Well, we have had the good and the bad from Texas. Horrible weather, floods, droughts, famine, pestilence. Texas has also produced the beginnings of the beef industry, the reputation of fighters, sloggers, and of people that overcame humongous challenges. Most of the development of the far west came from cattle country in Texas. When no body else would go west for fear of the plains tribes, the Texans did. When the Mexicans fought the Republic of Texas at the Alamo, there were Americans, Mexicans and many others that fought to the death, so that Texas would be free.

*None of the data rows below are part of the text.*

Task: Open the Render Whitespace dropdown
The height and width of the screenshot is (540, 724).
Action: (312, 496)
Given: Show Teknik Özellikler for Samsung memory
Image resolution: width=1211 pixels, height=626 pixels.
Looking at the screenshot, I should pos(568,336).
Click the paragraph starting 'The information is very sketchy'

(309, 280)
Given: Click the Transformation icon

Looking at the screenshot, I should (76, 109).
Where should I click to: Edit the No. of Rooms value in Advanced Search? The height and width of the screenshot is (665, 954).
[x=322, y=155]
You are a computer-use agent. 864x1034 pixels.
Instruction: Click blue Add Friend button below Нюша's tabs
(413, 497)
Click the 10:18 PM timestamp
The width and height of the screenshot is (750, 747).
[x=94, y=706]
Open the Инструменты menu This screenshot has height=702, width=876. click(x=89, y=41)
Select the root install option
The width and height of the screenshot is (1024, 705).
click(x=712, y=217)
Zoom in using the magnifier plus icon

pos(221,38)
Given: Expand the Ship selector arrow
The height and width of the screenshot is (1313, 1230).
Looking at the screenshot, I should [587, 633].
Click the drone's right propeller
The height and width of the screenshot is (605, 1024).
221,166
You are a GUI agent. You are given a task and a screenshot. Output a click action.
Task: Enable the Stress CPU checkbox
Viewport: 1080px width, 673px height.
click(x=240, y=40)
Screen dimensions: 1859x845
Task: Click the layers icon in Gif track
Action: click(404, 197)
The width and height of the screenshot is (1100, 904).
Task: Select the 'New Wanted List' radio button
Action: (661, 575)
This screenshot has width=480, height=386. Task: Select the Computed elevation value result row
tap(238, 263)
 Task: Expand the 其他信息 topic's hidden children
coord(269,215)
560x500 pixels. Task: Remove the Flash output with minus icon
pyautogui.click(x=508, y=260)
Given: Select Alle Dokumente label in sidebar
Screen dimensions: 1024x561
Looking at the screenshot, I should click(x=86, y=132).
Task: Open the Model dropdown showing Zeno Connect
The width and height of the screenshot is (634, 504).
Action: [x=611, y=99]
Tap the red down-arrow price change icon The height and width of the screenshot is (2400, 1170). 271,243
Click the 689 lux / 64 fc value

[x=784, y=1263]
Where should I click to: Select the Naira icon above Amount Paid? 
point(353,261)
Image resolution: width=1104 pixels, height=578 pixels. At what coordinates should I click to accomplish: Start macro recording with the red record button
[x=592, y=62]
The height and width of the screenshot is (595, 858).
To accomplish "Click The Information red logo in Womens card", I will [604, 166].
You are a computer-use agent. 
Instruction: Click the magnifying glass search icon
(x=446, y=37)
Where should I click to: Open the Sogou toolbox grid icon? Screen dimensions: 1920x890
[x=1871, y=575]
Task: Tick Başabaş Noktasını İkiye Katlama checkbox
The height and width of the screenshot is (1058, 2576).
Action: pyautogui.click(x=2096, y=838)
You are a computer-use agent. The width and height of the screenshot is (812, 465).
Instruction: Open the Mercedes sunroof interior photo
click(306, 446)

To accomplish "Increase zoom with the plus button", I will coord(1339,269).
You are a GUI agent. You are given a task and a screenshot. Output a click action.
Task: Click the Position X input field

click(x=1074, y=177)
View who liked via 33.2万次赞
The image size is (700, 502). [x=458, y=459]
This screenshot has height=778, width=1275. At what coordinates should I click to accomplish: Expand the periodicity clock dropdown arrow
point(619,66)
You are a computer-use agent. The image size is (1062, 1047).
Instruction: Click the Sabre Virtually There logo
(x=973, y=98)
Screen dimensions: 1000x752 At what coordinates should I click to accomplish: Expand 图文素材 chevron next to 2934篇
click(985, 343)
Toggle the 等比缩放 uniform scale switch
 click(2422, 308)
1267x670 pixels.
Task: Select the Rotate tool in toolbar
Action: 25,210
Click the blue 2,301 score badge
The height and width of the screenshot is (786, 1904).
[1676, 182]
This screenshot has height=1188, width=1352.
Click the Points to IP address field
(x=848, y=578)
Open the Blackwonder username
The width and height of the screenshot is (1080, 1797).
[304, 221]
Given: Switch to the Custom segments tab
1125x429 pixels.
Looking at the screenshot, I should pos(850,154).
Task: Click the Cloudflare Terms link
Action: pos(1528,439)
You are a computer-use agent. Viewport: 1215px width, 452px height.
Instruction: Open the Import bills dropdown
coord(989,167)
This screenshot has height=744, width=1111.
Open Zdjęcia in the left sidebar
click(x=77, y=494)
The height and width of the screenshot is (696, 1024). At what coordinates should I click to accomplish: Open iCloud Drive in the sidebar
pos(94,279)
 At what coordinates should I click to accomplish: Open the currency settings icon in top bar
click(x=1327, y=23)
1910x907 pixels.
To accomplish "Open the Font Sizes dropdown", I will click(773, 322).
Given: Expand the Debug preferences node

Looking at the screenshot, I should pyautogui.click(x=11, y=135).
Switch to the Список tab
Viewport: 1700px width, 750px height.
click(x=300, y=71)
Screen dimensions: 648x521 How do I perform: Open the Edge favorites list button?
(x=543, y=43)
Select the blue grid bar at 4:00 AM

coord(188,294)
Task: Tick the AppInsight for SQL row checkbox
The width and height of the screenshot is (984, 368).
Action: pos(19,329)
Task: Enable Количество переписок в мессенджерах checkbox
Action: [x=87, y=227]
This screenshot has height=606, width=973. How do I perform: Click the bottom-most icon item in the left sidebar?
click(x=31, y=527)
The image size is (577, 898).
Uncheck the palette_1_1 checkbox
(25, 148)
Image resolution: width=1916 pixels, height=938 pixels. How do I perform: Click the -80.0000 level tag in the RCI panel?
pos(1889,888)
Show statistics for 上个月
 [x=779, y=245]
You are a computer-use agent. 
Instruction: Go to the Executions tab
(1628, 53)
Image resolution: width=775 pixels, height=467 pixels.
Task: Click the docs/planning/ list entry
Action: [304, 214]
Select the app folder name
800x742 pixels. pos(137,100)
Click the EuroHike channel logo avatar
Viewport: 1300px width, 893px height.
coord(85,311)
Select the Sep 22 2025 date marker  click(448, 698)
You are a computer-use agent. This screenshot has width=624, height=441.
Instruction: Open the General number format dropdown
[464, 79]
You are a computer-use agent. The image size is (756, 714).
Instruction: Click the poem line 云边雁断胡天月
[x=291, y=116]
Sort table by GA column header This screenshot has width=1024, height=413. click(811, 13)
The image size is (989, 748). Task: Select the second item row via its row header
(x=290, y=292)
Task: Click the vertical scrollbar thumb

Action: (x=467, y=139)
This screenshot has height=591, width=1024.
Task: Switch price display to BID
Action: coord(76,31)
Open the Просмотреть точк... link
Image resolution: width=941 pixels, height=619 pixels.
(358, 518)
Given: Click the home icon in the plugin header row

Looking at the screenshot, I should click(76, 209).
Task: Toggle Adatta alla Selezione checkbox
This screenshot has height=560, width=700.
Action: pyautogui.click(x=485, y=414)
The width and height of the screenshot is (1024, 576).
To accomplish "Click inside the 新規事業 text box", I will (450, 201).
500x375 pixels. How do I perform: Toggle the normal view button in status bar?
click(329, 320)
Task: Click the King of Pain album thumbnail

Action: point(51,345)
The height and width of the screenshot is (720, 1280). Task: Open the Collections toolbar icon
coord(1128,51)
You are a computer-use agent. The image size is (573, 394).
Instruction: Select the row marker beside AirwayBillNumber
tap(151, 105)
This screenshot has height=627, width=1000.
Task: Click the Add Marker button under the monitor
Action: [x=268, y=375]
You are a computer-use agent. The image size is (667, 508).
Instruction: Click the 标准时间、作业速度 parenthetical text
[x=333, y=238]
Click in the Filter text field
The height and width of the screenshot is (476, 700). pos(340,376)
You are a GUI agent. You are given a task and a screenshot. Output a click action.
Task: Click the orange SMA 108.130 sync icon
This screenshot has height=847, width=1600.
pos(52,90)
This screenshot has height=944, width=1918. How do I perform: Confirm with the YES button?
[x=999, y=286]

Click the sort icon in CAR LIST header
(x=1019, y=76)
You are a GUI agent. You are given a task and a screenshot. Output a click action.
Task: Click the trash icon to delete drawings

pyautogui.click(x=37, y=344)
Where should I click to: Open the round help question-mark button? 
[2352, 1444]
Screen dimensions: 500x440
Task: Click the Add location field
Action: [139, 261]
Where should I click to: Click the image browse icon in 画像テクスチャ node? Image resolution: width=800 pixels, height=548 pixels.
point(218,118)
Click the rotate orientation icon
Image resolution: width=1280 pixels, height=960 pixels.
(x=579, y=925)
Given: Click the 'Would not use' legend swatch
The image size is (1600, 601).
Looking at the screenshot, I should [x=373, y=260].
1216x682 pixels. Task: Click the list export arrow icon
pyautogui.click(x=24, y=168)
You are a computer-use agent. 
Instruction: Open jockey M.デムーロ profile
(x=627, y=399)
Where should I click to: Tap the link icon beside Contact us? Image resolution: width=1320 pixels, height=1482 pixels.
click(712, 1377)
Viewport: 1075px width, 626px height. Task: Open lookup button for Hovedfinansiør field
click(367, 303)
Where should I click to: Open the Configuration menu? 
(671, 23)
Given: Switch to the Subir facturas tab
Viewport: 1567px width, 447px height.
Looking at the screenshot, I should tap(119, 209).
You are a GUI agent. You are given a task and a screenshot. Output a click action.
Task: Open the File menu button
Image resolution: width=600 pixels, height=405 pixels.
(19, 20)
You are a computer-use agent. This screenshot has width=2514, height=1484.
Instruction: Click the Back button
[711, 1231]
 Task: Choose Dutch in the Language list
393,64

Texas is an interesting state. Born not from an English colony, it was originally a part of Mexico, albeit an area that wasn't terribly fond of Mexico City and the Texicans that represented both cultures. Texas, unlike other states, came not from annexation of US territories, but was, after breaking loose form Mexico,an independent state, the Republic of Texas. It is rumored that Texas is the only state in the present union that still carries in it's annexation charter, the right to secede from the union, having not been a part of the U.S in it's infancy.
Comes the present historical period, and U.S. law. As was presented to the "Church of Later Day Saints," or as commonly known, the Mormon Church, back in the 1800's. At that time, the U.S. government told Utah, either drop plural marriage, or don't plan on being a part of the United states. The church folded, finding suddenly that yet another revelation had miraculously occurred.
Now we come to the present. A period that finds for many years, a nod and a wink toward multiple wives. I can't comment intelligently about the religious content, except only to say that it appears the adaptation of plural wives developed on the trek west, where when a breadwinner was killed by Indians or others, the wife was brought into the family of other relatives.
I know it has taken a long time for me to come to the subject of this post, but I felt a need to do background, so as not to appear to be another empty blog post without any merit. My point here is that the debacle in Texas, without apparently any due process of law, resembles other posts that I have featured, regarding abuses of child Protective Services.
Today we learn that all 400 plus children that were seized in the raid on the breakaway Mormon compound in Texas, were taken from their mothers illegally. Something most of us probably figured out already. It becomes obvious that after this all plays out, the children will be back with their moms and siblings. What isn't obvious, is the trauma that was handed down by the authorities to the families involved. Some will probably never emotionally recover from the trauma of being torn from their mother's arms.
In summation, it would seem that one or two accommodations could have been reached. One, Texas authorities could have just laid down the law as to minimum marriage ages. Two, the young participants, none of which have been heard from, could be required to sign a statement saying that they agree to the marriage of their own free will.